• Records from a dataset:
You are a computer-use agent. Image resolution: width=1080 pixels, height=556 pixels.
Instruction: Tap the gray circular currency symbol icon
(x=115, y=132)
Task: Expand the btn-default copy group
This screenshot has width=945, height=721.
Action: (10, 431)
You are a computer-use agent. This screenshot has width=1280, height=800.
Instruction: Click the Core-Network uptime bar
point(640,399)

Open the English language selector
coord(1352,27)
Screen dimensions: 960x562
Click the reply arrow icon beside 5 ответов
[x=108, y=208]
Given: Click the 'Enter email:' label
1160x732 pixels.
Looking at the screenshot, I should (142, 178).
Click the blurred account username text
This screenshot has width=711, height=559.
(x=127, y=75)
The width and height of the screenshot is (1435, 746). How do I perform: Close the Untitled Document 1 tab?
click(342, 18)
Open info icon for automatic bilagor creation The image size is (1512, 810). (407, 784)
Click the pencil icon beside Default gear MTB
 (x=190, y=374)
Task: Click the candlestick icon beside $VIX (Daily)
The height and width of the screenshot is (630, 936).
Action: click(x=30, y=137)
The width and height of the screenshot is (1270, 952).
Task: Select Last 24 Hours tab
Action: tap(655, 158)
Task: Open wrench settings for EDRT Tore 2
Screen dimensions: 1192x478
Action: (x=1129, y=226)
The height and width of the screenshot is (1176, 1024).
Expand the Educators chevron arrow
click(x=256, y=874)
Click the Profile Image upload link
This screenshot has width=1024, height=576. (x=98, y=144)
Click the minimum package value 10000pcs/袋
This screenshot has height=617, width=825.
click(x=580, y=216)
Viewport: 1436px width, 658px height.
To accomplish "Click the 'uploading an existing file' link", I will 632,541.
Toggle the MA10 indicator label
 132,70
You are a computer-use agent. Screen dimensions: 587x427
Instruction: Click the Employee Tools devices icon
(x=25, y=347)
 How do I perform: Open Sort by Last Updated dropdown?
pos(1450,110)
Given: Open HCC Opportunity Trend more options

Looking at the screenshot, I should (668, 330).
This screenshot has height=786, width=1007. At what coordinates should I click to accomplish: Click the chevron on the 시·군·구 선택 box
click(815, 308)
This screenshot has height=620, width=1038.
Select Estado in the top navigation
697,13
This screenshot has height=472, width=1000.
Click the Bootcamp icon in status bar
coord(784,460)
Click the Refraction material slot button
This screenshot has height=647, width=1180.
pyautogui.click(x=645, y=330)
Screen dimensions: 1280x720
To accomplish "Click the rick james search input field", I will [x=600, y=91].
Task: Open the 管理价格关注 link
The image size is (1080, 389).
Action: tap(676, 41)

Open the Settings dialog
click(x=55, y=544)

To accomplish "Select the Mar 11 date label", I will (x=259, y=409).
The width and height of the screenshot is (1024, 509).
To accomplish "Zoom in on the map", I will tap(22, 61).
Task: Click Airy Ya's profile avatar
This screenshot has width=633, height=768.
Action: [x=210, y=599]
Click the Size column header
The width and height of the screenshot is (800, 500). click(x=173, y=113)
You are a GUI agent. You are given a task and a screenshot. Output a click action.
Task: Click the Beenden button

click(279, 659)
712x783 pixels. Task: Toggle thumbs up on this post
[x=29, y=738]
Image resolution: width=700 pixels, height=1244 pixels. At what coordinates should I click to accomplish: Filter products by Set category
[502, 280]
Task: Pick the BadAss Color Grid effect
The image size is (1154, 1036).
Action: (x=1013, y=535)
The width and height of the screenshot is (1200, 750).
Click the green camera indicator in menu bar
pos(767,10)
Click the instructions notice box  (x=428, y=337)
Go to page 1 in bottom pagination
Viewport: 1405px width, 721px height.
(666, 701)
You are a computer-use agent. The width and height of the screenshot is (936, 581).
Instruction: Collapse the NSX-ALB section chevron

• YOUR GOAL:
The response has to match the records above word for word.

• OUTPUT FOR THIS TASK:
You are a computer-use agent. Image resolution: width=1080 pixels, height=556 pixels.
Instruction: Tap the gray circular currency symbol icon
(x=115, y=132)
Task: Expand the btn-default copy group
This screenshot has width=945, height=721.
Action: (10, 431)
You are a computer-use agent. This screenshot has width=1280, height=800.
Instruction: Click the Core-Network uptime bar
point(640,399)

Open the English language selector
coord(1352,27)
Screen dimensions: 960x562
Click the reply arrow icon beside 5 ответов
[x=108, y=208]
Given: Click the 'Enter email:' label
1160x732 pixels.
Looking at the screenshot, I should (142, 178).
Click the blurred account username text
This screenshot has width=711, height=559.
(x=127, y=75)
The width and height of the screenshot is (1435, 746). How do I perform: Close the Untitled Document 1 tab?
click(342, 18)
Open info icon for automatic bilagor creation The image size is (1512, 810). (407, 784)
Click the pencil icon beside Default gear MTB
 (x=190, y=374)
Task: Click the candlestick icon beside $VIX (Daily)
The height and width of the screenshot is (630, 936).
Action: click(x=30, y=137)
The width and height of the screenshot is (1270, 952).
Task: Select Last 24 Hours tab
Action: tap(655, 158)
Task: Open wrench settings for EDRT Tore 2
Screen dimensions: 1192x478
Action: (x=1129, y=226)
The height and width of the screenshot is (1176, 1024).
Expand the Educators chevron arrow
click(x=256, y=874)
Click the Profile Image upload link
This screenshot has width=1024, height=576. (x=98, y=144)
Click the minimum package value 10000pcs/袋
This screenshot has height=617, width=825.
click(x=580, y=216)
Viewport: 1436px width, 658px height.
To accomplish "Click the 'uploading an existing file' link", I will 632,541.
Toggle the MA10 indicator label
 132,70
You are a computer-use agent. Screen dimensions: 587x427
Instruction: Click the Employee Tools devices icon
(x=25, y=347)
 How do I perform: Open Sort by Last Updated dropdown?
pos(1450,110)
Given: Open HCC Opportunity Trend more options

Looking at the screenshot, I should (668, 330).
This screenshot has height=786, width=1007. At what coordinates should I click to accomplish: Click the chevron on the 시·군·구 선택 box
click(815, 308)
This screenshot has height=620, width=1038.
Select Estado in the top navigation
697,13
This screenshot has height=472, width=1000.
Click the Bootcamp icon in status bar
coord(784,460)
Click the Refraction material slot button
This screenshot has height=647, width=1180.
pyautogui.click(x=645, y=330)
Screen dimensions: 1280x720
To accomplish "Click the rick james search input field", I will [x=600, y=91].
Task: Open the 管理价格关注 link
The image size is (1080, 389).
Action: tap(676, 41)

Open the Settings dialog
click(x=55, y=544)

To accomplish "Select the Mar 11 date label", I will (x=259, y=409).
The width and height of the screenshot is (1024, 509).
To accomplish "Zoom in on the map", I will tap(22, 61).
Task: Click Airy Ya's profile avatar
This screenshot has width=633, height=768.
Action: [x=210, y=599]
Click the Size column header
The width and height of the screenshot is (800, 500). click(x=173, y=113)
You are a GUI agent. You are given a task and a screenshot. Output a click action.
Task: Click the Beenden button

click(279, 659)
712x783 pixels. Task: Toggle thumbs up on this post
[x=29, y=738]
Image resolution: width=700 pixels, height=1244 pixels. At what coordinates should I click to accomplish: Filter products by Set category
[502, 280]
Task: Pick the BadAss Color Grid effect
The image size is (1154, 1036).
Action: (x=1013, y=535)
The width and height of the screenshot is (1200, 750).
Click the green camera indicator in menu bar
pos(767,10)
Click the instructions notice box  (x=428, y=337)
Go to page 1 in bottom pagination
Viewport: 1405px width, 721px height.
(666, 701)
You are a computer-use agent. The width and height of the screenshot is (936, 581).
Instruction: Collapse the NSX-ALB section chevron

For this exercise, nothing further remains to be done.